Source:
========================================

Naturally, we look to other startups and companies operating in a similar space (broadly B2B, enterprise software, possibly with some SaaS offering).

There are obviously numerous great examples of companies that made it. By extension, a lot has been said and written about creating a startup, building something people want, raising money, scaling and so on. Although I’ll likely write about some of these things and how we’re trying to navigate them, this is about a more basic question — what’s the simplest truth common to all startups?

In 1869, the 5th edition of On the Origin of the Species was published. This was the first edition in which Charles Darwin used the phrase survival of the fittest.

Interestingly, Darwin didn’t come up with this phrase — it was instead coined by Herbert Spencer in 1864 after reading Darwin’s seminal work. Essentially, this was another way of saying natural selection. Darwin liked the phrase, so he used it too.

Darwin on startups.

Why this apparent tangent? Because survival of the fittest and natural selection fundamentally apply to startups, at all stages of their life, from embryonic idea to super massive world dominant companies. Darwinian evolution has been applied to a huge range of topics, from social theory to economics, and of course to startups. This is merely an attempt at looking at how it applies to our single example — one species rather than the lessons across all species.

Survival of the fittest is intended to mean something like best adapted for the local environment. Nothing to do with being fit.

========================================

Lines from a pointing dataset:

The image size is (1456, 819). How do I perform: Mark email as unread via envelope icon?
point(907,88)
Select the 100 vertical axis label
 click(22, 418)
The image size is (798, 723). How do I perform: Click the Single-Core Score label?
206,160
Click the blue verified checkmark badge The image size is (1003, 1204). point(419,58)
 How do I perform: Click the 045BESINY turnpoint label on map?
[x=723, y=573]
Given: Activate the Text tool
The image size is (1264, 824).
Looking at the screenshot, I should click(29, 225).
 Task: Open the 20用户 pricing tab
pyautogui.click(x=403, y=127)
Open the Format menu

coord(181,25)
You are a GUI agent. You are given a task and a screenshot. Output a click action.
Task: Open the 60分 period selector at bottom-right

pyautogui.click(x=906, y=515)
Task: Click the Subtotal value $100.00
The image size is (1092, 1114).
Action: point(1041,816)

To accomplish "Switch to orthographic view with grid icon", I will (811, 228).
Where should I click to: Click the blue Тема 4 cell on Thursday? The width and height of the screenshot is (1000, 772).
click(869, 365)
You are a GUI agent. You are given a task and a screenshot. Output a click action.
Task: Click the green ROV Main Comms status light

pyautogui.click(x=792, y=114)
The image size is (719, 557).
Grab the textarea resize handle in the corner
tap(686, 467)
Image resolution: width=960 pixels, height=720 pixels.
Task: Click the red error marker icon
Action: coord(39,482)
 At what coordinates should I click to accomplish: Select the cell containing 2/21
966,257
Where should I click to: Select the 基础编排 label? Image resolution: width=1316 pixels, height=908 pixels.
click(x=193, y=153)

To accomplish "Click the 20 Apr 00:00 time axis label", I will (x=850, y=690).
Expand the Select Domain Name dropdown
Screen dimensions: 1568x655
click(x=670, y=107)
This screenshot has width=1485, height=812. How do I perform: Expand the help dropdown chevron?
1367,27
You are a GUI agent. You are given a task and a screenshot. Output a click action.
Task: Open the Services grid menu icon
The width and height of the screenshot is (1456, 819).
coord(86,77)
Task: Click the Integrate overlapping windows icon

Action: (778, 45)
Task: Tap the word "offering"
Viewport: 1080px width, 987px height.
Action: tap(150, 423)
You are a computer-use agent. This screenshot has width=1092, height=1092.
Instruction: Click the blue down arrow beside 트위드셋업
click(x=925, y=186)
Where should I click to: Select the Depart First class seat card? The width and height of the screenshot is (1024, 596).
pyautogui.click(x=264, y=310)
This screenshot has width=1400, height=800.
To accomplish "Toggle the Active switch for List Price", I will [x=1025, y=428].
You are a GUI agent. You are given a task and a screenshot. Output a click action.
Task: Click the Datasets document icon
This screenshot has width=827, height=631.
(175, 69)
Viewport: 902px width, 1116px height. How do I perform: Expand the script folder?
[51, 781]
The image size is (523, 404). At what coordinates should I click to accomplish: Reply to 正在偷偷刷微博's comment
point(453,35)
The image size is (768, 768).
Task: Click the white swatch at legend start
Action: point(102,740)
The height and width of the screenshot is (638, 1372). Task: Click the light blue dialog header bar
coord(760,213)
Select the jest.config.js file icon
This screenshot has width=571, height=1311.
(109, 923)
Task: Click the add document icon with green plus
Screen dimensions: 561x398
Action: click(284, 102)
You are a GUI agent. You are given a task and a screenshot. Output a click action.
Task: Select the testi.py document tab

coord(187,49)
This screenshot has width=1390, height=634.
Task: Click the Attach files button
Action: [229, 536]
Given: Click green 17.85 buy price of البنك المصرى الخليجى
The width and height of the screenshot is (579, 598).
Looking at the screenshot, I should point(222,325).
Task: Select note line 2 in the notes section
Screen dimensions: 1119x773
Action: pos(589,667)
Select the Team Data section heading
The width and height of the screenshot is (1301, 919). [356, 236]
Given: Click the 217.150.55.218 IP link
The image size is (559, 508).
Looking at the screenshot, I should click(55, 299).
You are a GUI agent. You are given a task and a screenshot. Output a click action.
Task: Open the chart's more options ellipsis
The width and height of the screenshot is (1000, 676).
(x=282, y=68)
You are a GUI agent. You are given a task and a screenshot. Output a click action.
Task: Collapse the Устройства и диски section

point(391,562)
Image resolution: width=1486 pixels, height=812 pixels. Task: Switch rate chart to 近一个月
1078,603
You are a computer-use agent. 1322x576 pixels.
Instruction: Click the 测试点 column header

========================================

Complete the following:
a: In the startup essay, rewrite the paragraph beginning "Interestingly, Darwin didn't come up with this phrase" as a short bulleted list that keeps its main facts.
b: Carry the startup essay forward, starting right after its final sentence.

The responses:
a:
- Darwin did not coin the phrase "survival of the fittest."
- Herbert Spencer coined it in 1864 after reading Darwin's seminal work.
- The phrase was essentially another way of saying natural selection.
- Darwin liked it and used it as well.

b:
Local means something like at a given point in space and time, given other species and events around you.

Not this kind of fit.

So, if you’re the best adapted, you’re more likely to survive. This idea breaks down into two fundamental pieces. One of them is complex and as previously mentioned has been written about a lot, the other is more basic but arguably more critical.

  1. Best adapted

This covers the gamut of building something people want, funding, scaling, pricing, hiring, technology, competition, etc. Huge reams of things can be written about any one of these, and they’re all critically important. Unfortunately, there are also a lot of right (and even more wrong) ways of going about any one of them.

2. Survival

If you’re best adapted, you’re more likely to survive. As simple as that. Phrased another way, the longer you survive, the more chances (and they are chances) you get at adapting. Hopefully this leads to a virtuous circle of changing and surviving.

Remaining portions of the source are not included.